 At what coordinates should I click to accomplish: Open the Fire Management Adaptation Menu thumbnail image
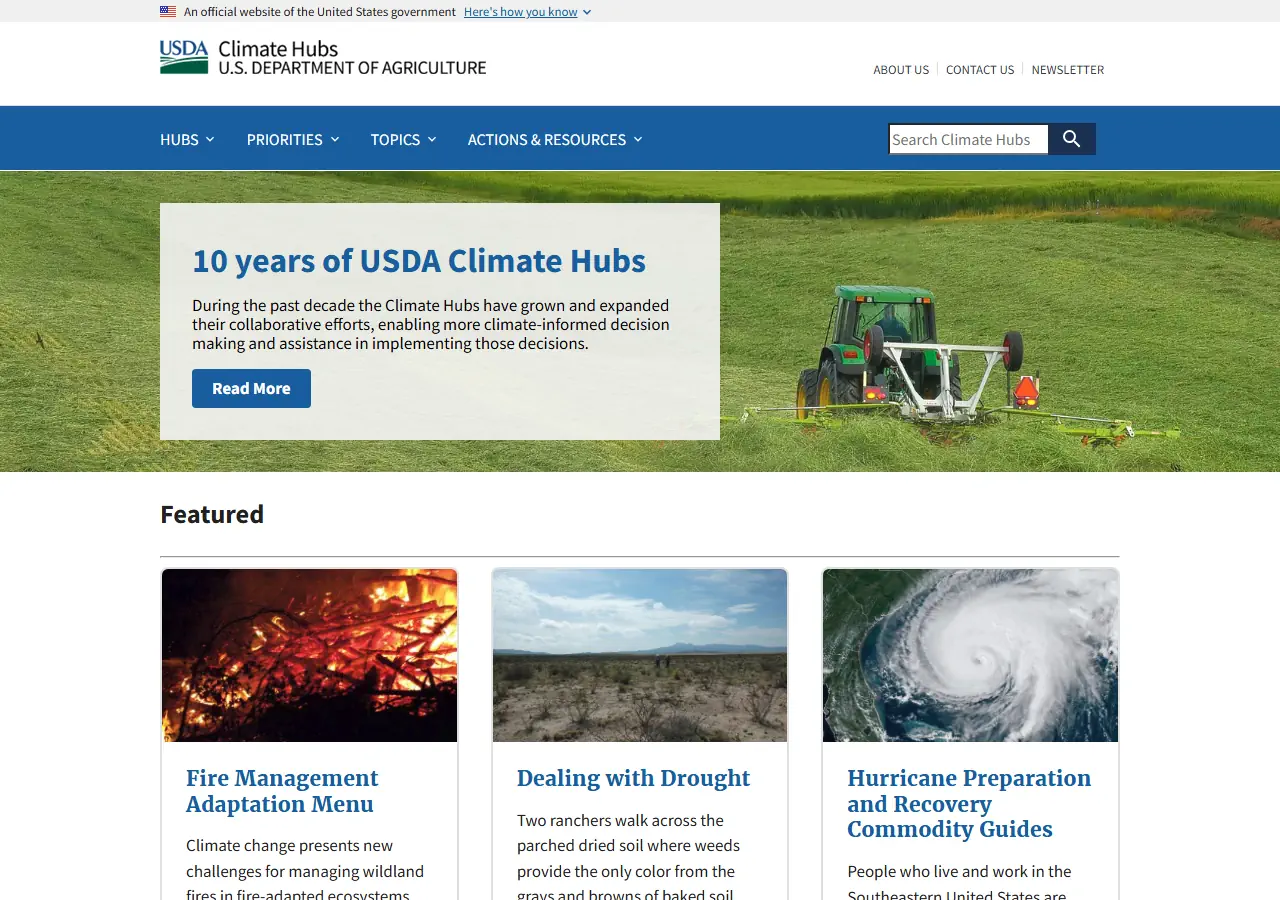[309, 655]
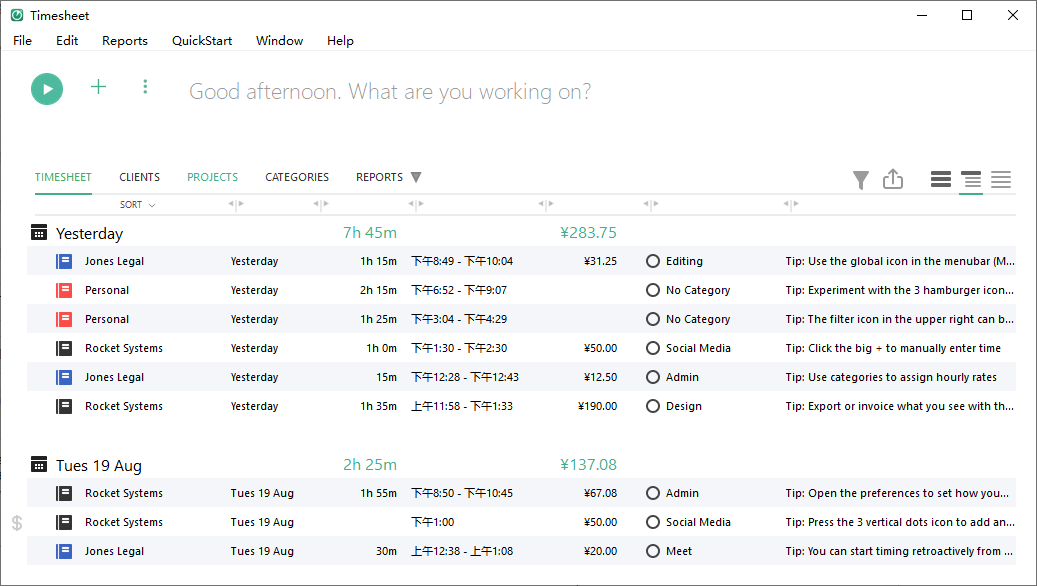The height and width of the screenshot is (586, 1037).
Task: Switch to the Clients tab
Action: click(139, 177)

● ● ●

EXERCISE DETAILS
Retype the entire listing above word for word, leaving out the pictures.

RESULT OF THIS EXERCISE
 At what coordinates should I click to accomplish: Open the Fire Management Adaptation Menu thumbnail image
[309, 655]
The height and width of the screenshot is (586, 1037).
Task: Switch to the Clients tab
Action: click(139, 177)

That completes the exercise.